Aims To evaluate the effect of ultrasound-targeted simvastatin-loaded microbubble destruction (UTMDSV) for alleviation of the progression of osteoarthritis (OA) in rabbits through modulation of the peroxisome proliferator-activated receptor (PPAR gamma). Methods In vitro, OA chondrocytes were treated with ultrasound (US), US-targeted microbubble destruction (UTMD), simvastatin (SV), and UTMDSV on alternate days for four weeks. Chondrocytes were also treated with PPAR gamma inhibitor, PPAR gamma inhibitor+ UTMDSV, and UTMDSV. The cholesterol efflux rate and triglyceride levels were measured using an assay kit and oil red O staining, respectively.
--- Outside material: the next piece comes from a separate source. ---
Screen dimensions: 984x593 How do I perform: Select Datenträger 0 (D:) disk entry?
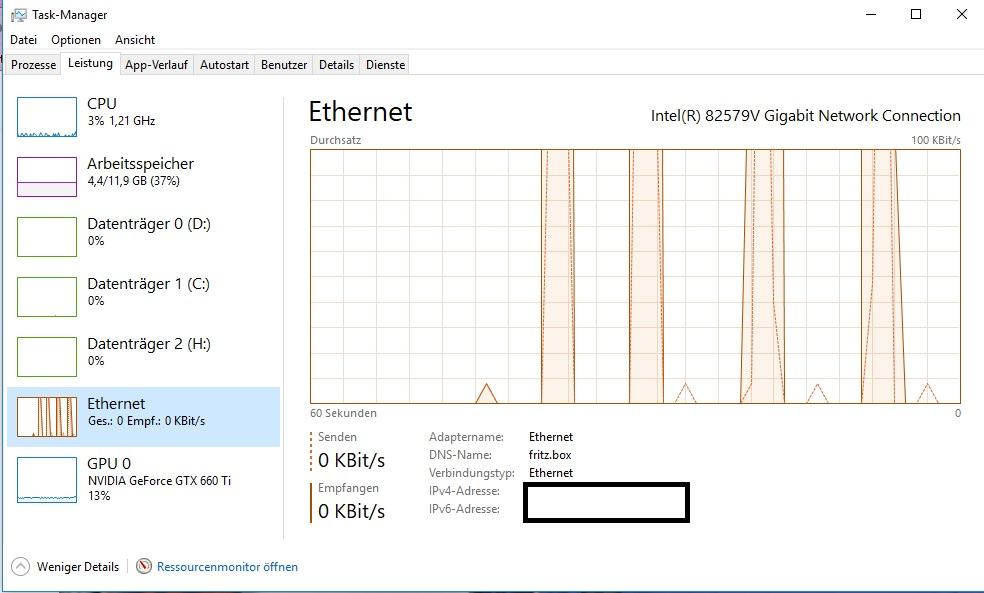143,237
In vivo, the OA rabbits were treated with a single intra-articular injection of UTMD, SV, and UTMDSV every seven days for four weeks. Cartilage histopathology was assessed by safranin- O staining and the Mankin score. Total cholesterol (TC) and high-density lipoprotein-cholesterol (HDL-C) in rabbit knee synovial fluid were detected by enzyme-marker assay. Aggrecan, collagen II, and PPAR gamma expression levels were analyzed by Western blotting (WB). Results In vitro, UTMDSV significantly increased the cholesterol efflux rate and aggrecan, collagen II, and PPAR gamma levels in OA chondrocytes; these effects were blocked by the PPAR gamma inhibitor. In vivo, UTMDSV significantly increased aggrecan, collagen II, PPAR gamma, and HDL-C levels, while TC levels and Mankin scores were decreased compared with the UTMD, SV, OA, and control groups. Conclusion UTMDSV promotes cartilage extracellular matrix synthesis by modulating the PPAR gamma-mediat-ed cholesterol efflux pathway in OA rabbits.